Prof. Mengyang Gu from the Department of Statistics & Applied Probability will be discussing about "GaussNet: A Gaussian process network accelerated by the inverse Kalman filter" on Wednesday, March 4, 2026 at 3:30pm in HSSB 1173.
Title:
GaussNet: A Gaussian process network accelerated by the inverse Kalman filter
Abstract:
We introduce GaussNet, a new neural network architecture that requires much less data for predicting nonlinear maps than conventional neural networks. We derive the closed-form expressions of the predictive distribution and gradients to train GaussNet. To solve the computational challenge, we develop the inverse Kalman filter, which enables exact matrix-vector multiplication between a covariance matrix from a dynamic linear model, including the Matérn covariance matrix with a half-integer roughness parameter and a real-valued vector, with a linear computational cost to the dimension of the vector.
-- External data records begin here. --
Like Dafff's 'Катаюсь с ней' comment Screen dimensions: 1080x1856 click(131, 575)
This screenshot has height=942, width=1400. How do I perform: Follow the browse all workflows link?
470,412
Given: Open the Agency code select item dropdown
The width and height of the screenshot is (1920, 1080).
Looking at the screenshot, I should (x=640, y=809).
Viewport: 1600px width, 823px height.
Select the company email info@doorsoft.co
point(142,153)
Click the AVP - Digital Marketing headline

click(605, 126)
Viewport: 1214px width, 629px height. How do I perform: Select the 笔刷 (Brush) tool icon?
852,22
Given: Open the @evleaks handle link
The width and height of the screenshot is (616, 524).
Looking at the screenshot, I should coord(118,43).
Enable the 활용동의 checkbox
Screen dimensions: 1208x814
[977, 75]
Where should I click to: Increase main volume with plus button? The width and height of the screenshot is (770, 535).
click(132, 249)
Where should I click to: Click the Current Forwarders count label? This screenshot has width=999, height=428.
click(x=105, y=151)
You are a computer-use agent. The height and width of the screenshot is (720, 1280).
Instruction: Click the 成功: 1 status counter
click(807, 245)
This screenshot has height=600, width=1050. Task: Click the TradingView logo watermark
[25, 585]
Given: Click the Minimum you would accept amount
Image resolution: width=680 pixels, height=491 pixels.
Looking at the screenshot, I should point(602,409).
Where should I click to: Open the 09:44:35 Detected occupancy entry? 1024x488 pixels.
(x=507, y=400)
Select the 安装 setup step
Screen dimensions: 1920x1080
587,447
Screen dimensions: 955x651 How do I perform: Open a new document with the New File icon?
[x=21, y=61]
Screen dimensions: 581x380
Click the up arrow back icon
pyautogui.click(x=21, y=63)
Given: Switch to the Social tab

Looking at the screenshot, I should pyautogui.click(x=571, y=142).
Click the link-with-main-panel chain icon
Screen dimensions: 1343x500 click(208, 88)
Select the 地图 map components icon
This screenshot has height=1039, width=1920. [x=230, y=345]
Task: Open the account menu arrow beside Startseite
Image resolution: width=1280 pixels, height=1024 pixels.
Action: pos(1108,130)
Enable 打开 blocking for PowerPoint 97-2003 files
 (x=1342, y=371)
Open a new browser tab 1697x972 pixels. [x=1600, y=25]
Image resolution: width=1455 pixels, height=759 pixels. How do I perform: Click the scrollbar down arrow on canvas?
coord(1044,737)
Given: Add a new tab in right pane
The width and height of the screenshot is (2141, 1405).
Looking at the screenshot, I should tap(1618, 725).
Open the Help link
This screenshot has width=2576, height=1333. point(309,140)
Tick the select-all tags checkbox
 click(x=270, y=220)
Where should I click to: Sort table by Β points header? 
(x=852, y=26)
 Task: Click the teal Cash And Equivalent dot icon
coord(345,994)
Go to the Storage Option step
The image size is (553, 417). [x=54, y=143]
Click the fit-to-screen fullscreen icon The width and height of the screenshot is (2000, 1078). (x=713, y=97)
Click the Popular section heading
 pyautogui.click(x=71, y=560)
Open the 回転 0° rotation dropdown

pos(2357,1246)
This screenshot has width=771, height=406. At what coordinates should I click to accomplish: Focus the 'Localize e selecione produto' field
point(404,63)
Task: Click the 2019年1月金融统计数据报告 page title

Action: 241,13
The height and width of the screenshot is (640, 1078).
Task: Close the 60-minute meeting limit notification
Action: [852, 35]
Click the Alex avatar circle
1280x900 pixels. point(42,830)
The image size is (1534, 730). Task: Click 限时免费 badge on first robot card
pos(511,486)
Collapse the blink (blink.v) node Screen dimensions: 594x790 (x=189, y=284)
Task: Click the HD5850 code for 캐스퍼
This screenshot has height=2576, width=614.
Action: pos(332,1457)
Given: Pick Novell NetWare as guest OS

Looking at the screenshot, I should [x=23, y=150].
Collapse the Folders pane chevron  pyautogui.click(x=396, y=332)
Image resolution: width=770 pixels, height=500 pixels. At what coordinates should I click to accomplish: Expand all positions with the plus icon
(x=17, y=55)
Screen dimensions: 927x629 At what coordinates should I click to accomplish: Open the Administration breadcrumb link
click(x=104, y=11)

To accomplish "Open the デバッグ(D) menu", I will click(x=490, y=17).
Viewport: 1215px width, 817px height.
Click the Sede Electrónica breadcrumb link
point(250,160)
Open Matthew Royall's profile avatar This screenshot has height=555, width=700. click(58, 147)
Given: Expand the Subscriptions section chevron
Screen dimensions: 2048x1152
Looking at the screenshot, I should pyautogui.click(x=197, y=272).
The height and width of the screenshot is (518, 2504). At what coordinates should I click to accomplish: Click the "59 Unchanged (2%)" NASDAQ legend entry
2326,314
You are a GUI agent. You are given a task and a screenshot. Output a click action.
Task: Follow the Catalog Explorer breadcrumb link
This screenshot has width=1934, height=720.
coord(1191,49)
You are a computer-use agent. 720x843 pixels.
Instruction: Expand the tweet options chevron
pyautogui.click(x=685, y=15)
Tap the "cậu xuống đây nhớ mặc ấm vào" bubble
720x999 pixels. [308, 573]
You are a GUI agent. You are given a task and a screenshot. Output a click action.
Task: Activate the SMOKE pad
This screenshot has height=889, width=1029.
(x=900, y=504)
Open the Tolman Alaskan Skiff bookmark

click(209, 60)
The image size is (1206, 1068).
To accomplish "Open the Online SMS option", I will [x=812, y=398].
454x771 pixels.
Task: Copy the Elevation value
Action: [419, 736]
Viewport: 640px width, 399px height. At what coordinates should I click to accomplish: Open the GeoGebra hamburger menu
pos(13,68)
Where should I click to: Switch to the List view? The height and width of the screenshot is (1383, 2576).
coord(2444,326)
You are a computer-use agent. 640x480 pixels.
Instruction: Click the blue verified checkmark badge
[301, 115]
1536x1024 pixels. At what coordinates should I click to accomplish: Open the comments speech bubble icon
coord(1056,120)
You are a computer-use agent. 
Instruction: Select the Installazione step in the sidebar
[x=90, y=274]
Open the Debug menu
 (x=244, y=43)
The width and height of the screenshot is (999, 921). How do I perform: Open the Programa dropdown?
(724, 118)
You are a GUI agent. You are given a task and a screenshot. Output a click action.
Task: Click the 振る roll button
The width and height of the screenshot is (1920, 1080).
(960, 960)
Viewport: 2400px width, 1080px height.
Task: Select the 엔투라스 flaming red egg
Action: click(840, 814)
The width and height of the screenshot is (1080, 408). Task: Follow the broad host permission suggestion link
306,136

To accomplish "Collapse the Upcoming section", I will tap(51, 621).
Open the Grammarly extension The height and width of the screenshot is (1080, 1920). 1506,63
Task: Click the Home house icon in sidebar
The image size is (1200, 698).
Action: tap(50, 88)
We integrate the inverse Kalman filter with the conjugate gradient algorithm, which substantially accelerates the computation of matrix inversion for an additive summation of covariance matrices, where other approximation approaches may not be directly applicable. We demonstrate the scalability and accuracy of GaussNet accelerated by the inverse Kalman filter for predicting nonlinear relationships with general multi-dimensional inputs compared with neural networks and approximation approaches of Gaussian processes, such as the Vecchia approximation and local Gaussian process approximation. Other applications include nonparametric estimation of particle interaction functions from simulation and microscopy videos of cells.
Bio:
Mengyang Gu is an associate professor in the Department of Statistics and Applied Probability at UC Santa Barbara. He obtained a PhD in Statistical Science from Duke University. He focuses on developing accurate surrogate models and inverse estimation approaches for applications in physics and materials science. He has expertise in Bayesian analysis and uncertainty quantification. He received the SIAM activity group on uncertainty quantification (SIAG/UQ) early career prize in 2022.